------ Information given ------

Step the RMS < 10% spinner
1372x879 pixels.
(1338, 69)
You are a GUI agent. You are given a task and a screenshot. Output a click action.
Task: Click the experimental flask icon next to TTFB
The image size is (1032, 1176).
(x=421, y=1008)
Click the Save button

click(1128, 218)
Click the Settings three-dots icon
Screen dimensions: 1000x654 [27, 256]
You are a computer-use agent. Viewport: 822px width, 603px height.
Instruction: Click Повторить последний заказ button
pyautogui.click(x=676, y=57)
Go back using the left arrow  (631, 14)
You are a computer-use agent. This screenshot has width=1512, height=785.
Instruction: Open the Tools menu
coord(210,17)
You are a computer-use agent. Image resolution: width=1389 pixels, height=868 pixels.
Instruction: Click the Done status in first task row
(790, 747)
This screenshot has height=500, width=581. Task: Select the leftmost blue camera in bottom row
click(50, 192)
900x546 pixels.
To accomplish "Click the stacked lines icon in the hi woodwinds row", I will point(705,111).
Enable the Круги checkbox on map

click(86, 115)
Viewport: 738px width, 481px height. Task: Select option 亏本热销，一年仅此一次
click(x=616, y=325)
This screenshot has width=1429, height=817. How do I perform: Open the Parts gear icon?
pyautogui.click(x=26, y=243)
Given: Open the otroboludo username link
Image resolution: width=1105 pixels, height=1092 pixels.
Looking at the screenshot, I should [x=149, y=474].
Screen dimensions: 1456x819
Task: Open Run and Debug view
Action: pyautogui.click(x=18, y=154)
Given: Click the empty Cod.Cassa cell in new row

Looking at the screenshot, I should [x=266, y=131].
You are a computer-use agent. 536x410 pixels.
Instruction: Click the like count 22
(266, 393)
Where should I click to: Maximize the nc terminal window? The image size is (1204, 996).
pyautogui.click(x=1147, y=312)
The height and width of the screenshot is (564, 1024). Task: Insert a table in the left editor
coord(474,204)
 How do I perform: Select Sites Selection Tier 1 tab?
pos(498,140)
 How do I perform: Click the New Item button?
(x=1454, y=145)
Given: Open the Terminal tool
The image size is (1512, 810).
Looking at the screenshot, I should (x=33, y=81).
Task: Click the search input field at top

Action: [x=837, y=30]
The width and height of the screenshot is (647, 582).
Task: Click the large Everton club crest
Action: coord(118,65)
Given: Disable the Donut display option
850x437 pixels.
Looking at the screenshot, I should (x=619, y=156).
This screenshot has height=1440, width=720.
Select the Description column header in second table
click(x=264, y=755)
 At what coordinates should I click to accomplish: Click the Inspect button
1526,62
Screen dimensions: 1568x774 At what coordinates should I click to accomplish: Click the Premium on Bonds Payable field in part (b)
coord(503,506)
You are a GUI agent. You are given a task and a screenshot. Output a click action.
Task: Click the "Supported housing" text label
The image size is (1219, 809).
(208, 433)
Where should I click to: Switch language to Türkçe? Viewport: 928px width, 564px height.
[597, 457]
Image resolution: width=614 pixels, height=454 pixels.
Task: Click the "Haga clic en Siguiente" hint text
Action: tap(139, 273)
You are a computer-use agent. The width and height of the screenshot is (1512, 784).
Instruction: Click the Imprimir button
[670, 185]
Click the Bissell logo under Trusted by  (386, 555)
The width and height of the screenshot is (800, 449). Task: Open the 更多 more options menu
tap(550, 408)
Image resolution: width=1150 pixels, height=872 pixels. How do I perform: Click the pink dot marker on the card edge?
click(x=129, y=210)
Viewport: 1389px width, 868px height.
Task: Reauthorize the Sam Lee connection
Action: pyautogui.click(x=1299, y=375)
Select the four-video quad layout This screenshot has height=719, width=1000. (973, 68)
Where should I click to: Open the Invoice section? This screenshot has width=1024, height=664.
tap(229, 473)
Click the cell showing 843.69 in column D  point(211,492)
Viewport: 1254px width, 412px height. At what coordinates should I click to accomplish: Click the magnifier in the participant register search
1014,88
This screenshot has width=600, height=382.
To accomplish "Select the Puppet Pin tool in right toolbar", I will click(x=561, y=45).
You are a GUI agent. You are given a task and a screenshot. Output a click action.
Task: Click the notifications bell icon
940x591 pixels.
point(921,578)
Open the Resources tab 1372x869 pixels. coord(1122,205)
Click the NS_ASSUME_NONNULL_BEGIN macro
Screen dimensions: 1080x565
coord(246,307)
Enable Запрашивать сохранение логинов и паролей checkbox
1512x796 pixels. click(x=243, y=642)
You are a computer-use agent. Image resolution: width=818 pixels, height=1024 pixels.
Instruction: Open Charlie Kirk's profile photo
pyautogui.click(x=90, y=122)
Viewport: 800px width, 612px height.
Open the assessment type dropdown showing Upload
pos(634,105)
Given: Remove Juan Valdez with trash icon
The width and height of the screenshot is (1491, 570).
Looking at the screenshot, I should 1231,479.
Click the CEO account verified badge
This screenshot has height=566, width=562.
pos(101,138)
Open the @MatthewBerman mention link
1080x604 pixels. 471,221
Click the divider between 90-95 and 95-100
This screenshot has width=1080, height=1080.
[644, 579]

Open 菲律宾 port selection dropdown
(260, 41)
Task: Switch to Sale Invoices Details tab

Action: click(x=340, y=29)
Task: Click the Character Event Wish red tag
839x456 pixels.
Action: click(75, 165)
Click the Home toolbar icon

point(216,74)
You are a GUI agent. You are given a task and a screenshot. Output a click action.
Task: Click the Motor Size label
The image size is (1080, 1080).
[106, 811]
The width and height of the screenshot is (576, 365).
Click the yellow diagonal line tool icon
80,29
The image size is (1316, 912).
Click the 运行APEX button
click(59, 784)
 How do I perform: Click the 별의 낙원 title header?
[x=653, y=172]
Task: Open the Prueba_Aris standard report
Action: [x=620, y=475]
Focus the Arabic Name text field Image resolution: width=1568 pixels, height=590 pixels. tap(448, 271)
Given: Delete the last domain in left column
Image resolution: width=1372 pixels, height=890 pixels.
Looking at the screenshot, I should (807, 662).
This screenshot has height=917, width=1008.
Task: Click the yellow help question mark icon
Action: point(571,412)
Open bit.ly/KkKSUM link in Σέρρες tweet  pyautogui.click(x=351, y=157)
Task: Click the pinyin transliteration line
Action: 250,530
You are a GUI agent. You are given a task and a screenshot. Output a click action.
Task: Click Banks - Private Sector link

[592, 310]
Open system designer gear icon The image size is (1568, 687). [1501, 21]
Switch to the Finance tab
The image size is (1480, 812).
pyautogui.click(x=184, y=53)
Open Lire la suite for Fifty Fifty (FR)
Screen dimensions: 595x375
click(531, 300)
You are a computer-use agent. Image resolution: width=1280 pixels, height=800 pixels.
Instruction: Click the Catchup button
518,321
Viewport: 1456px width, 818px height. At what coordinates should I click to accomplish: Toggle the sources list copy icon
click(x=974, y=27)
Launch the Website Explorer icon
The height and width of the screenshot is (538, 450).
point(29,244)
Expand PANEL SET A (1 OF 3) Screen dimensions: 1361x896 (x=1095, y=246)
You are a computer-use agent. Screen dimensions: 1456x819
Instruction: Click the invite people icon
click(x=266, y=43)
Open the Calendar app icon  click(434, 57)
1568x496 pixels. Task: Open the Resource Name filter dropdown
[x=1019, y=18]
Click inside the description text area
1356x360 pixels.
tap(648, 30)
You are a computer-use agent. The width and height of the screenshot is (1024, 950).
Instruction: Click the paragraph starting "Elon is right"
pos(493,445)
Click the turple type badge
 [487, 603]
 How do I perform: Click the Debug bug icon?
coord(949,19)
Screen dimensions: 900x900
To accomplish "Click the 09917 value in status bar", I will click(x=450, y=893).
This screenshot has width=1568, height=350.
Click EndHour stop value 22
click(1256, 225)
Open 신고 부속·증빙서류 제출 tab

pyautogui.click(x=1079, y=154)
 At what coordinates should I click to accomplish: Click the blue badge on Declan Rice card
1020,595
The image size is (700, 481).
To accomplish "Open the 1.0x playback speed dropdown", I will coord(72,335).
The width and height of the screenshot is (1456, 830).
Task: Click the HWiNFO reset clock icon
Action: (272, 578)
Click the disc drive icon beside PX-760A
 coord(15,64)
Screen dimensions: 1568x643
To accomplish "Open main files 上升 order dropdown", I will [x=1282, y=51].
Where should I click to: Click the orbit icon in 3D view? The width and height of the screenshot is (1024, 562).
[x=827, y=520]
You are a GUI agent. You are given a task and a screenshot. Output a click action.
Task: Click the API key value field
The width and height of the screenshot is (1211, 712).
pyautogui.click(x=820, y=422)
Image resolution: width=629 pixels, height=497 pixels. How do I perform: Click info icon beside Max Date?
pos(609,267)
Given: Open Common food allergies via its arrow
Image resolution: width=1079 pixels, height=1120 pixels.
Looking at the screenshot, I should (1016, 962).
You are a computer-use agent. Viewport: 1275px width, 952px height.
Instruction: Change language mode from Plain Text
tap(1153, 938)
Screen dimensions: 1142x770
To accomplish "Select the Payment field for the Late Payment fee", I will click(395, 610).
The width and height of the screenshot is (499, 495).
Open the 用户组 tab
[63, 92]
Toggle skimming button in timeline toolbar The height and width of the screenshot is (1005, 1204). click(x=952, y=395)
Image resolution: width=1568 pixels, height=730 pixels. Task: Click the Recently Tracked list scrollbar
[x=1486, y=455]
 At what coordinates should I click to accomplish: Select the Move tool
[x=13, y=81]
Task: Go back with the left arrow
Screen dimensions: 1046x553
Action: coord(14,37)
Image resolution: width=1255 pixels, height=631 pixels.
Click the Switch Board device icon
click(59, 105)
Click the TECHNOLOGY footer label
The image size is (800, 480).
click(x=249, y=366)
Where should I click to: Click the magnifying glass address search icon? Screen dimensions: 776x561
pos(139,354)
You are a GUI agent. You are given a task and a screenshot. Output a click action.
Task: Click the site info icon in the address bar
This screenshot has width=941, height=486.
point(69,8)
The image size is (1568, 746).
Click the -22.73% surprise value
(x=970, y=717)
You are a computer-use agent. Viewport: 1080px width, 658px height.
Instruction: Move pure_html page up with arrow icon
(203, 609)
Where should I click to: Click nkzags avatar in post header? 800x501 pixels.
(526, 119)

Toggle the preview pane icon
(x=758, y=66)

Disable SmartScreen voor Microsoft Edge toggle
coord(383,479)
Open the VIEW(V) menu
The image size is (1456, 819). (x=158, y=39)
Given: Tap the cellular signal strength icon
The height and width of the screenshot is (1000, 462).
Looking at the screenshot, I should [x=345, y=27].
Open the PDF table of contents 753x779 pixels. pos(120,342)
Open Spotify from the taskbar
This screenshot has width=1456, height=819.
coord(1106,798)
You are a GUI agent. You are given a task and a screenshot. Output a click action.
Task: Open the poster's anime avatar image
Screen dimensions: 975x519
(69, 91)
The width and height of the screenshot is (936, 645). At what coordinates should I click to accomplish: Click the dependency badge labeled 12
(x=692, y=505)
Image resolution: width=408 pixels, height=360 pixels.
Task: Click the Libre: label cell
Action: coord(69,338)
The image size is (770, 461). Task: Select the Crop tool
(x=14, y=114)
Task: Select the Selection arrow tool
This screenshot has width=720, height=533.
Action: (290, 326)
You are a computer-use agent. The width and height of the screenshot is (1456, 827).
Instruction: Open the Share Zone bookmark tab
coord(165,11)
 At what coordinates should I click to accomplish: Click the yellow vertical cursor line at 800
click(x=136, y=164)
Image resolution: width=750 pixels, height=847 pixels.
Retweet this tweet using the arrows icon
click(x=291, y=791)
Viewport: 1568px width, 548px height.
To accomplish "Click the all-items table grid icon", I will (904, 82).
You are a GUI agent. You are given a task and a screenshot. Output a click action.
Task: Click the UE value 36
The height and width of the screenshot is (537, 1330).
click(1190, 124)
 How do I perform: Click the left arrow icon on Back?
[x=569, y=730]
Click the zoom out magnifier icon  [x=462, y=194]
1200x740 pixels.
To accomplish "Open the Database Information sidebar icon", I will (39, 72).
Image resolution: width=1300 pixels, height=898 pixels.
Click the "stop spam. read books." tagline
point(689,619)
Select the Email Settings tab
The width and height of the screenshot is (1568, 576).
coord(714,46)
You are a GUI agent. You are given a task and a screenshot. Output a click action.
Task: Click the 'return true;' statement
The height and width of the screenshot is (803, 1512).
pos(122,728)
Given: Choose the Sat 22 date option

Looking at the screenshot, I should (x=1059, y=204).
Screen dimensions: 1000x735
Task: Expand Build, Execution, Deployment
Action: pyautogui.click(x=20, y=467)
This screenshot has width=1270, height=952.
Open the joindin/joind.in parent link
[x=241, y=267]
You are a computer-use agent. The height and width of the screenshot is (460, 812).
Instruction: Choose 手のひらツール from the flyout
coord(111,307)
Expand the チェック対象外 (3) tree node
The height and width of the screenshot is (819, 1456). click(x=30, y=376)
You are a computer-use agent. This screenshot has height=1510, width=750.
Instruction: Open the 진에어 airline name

------

Exercise details | Rewrite the listing lines starting at the line containing "You are a computer-use agent. Screen" and ending at the line containing "will [x=1282, y=51].", with "Instruction" replaced by "Command" and everything else left as is.

Response |
You are a computer-use agent. Screen dimensions: 1456x819
Command: Click the invite people icon
click(x=266, y=43)
Open the Calendar app icon  click(434, 57)
1568x496 pixels. Task: Open the Resource Name filter dropdown
[x=1019, y=18]
Click inside the description text area
1356x360 pixels.
tap(648, 30)
You are a computer-use agent. The width and height of the screenshot is (1024, 950).
Command: Click the paragraph starting "Elon is right"
pos(493,445)
Click the turple type badge
 [487, 603]
 How do I perform: Click the Debug bug icon?
coord(949,19)
Screen dimensions: 900x900
To accomplish "Click the 09917 value in status bar", I will click(x=450, y=893).
This screenshot has width=1568, height=350.
Click EndHour stop value 22
click(1256, 225)
Open 신고 부속·증빙서류 제출 tab

pyautogui.click(x=1079, y=154)
 At what coordinates should I click to accomplish: Click the blue badge on Declan Rice card
1020,595
The image size is (700, 481).
To accomplish "Open the 1.0x playback speed dropdown", I will coord(72,335).
The width and height of the screenshot is (1456, 830).
Task: Click the HWiNFO reset clock icon
Action: (272, 578)
Click the disc drive icon beside PX-760A
 coord(15,64)
Screen dimensions: 1568x643
To accomplish "Open main files 上升 order dropdown", I will [x=1282, y=51].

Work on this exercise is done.